EmbeddingRetriever.retrieve

def retrieve(query: str,
             filters: Optional[Dict[str, Union[Dict, List, str, int, float,
                                               bool]]] = None,
             top_k: Optional[int] = None,
             index: str = None,
             headers: Optional[Dict[str, str]] = None,
             scale_score: bool = None) -> List[Document]

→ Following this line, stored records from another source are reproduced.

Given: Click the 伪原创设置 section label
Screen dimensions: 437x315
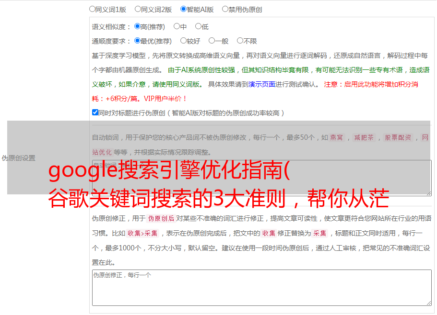Looking at the screenshot, I should [19, 158].
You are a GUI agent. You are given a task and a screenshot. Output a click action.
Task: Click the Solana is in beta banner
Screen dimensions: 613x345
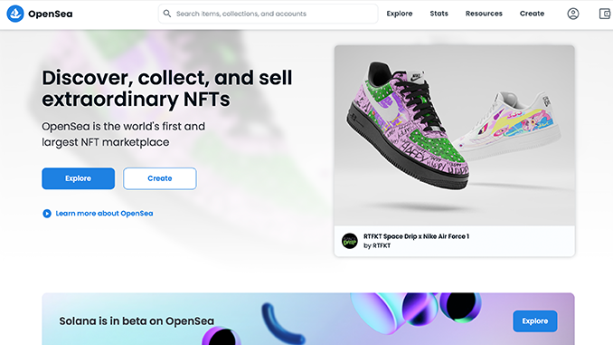[x=308, y=319]
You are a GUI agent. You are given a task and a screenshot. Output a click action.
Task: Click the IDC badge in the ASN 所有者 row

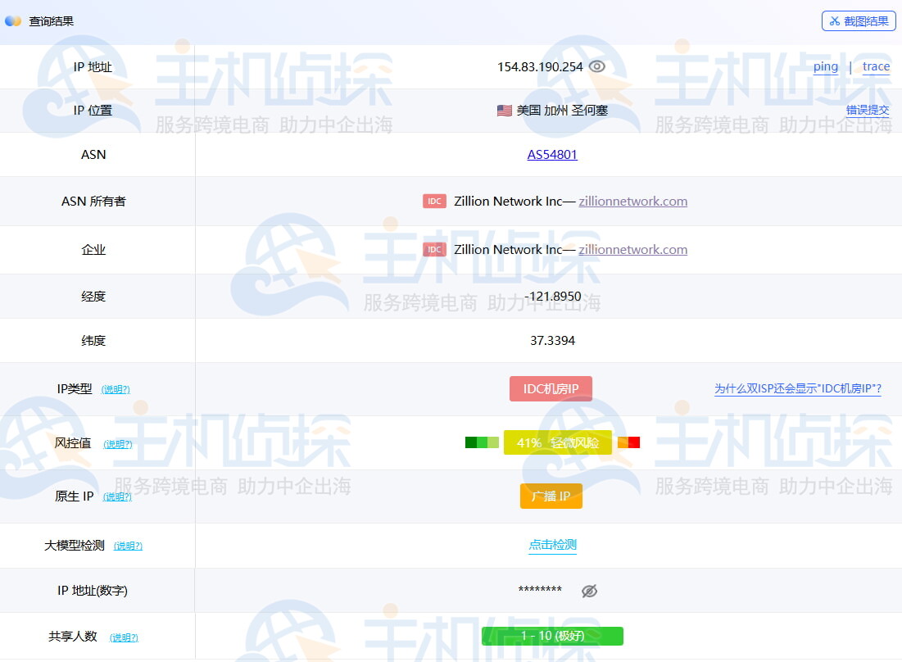[434, 201]
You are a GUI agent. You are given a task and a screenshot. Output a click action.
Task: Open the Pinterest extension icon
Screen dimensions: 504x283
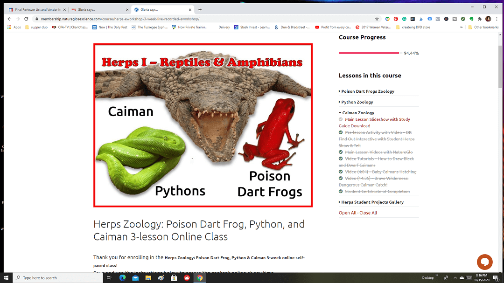click(396, 19)
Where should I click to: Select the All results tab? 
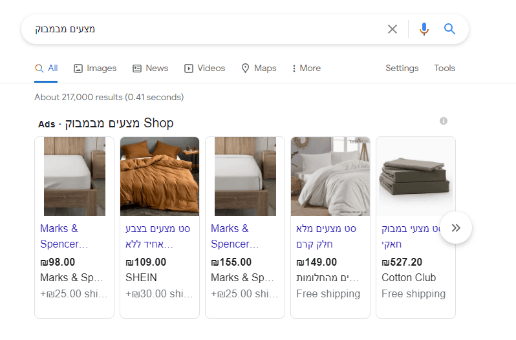point(47,68)
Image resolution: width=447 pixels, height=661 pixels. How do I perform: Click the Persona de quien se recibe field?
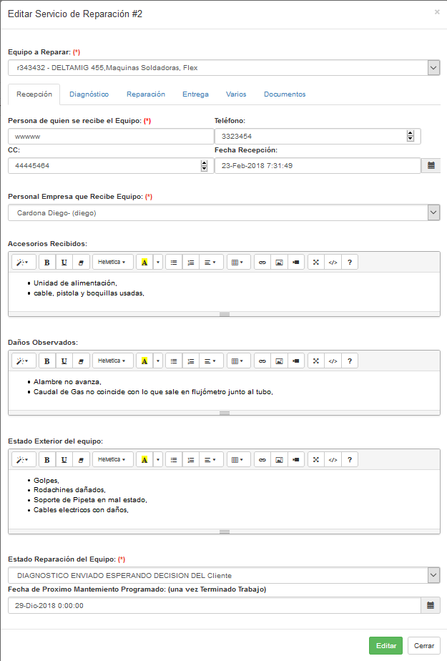tap(110, 136)
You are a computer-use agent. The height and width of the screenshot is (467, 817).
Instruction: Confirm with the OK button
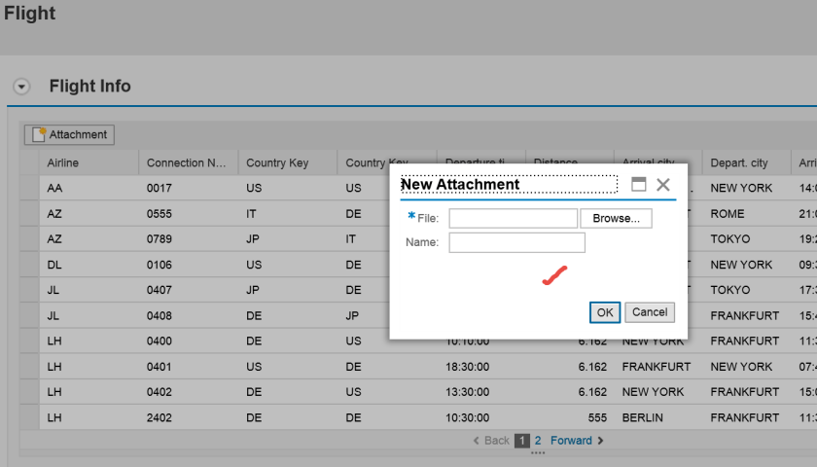605,312

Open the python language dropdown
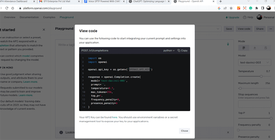coord(169,51)
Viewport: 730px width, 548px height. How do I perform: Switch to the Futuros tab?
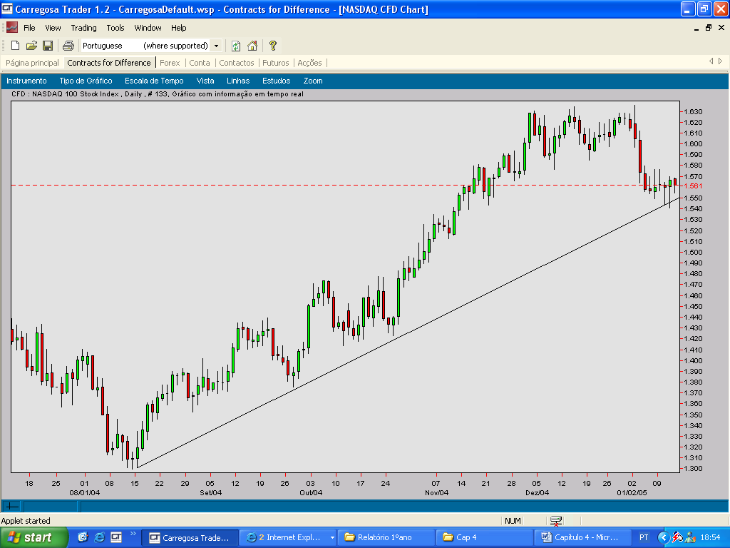coord(276,63)
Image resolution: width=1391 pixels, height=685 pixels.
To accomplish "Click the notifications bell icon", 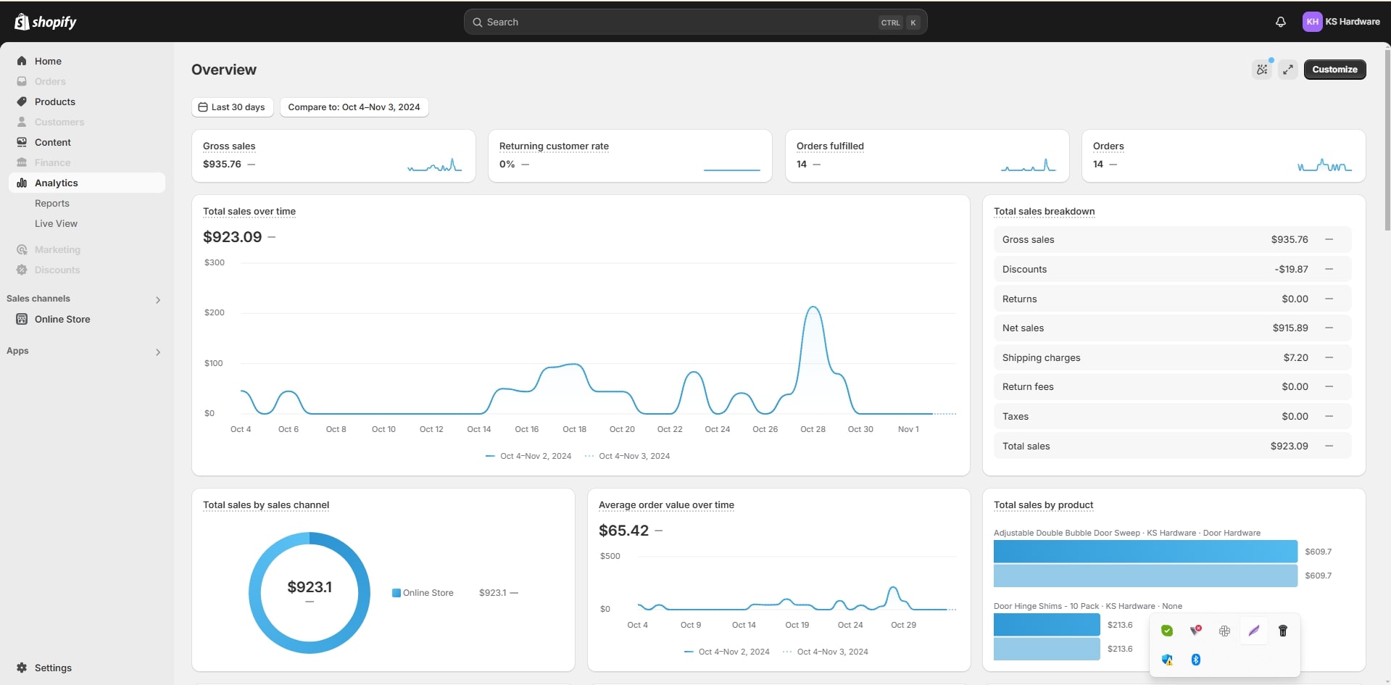I will [x=1280, y=22].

Scan through documents in DocumentStore and return a small number documents

that are most relevant to the query.

Arguments:

query: The query

Example:

filters = {
    "$and": {
        "type": {"$eq": "article"},
        "date": {"$gte": "2015-01-01", "$lt": "2021-01-01"},
        "rating": {"$gte": 3},
        "$or": {
            "genre": {"$in": ["economy", "politics"]},
            "publisher": {"$eq": "nytimes"}
        }
    }
}
# or simpler using default operators
filters = {
    "type": "article",
    "date": {"$gte": "2015-01-01", "$lt": "2021-01-01"},
    "rating": {"$gte": 3},
    "$or": {
        "genre": ["economy", "politics"],
        "publisher": "nytimes"
    }
}

To use the same logical operator multiple times on the same level, logical operators take optionally a list of dictionaries as value.

Example:

filters = {
    "$or": [
        {
            "$and": {
                "Type": "News Paper",
                "Date": {
                    "$lt": "2019-01-01"
                }
            }
        },
        {
            "$and": {
                "Type": "Blog Post",
                "Date": {
                    "$gte": "2019-01-01"
                }
            }
        }
    ]
}

top_k: How many documents to return per query.
index: The name of the index in the DocumentStore from which to retrieve documents
scale_score: Whether to scale the similarity score to the unit interval (range of [0,1]). If true similarity scores (e.g. cosine or dot_product) which naturally have a different value range will be scaled to a range of [0,1], where 1 means extremely relevant. Otherwise raw similarity scores (e.g. cosine or dot_product) will be used.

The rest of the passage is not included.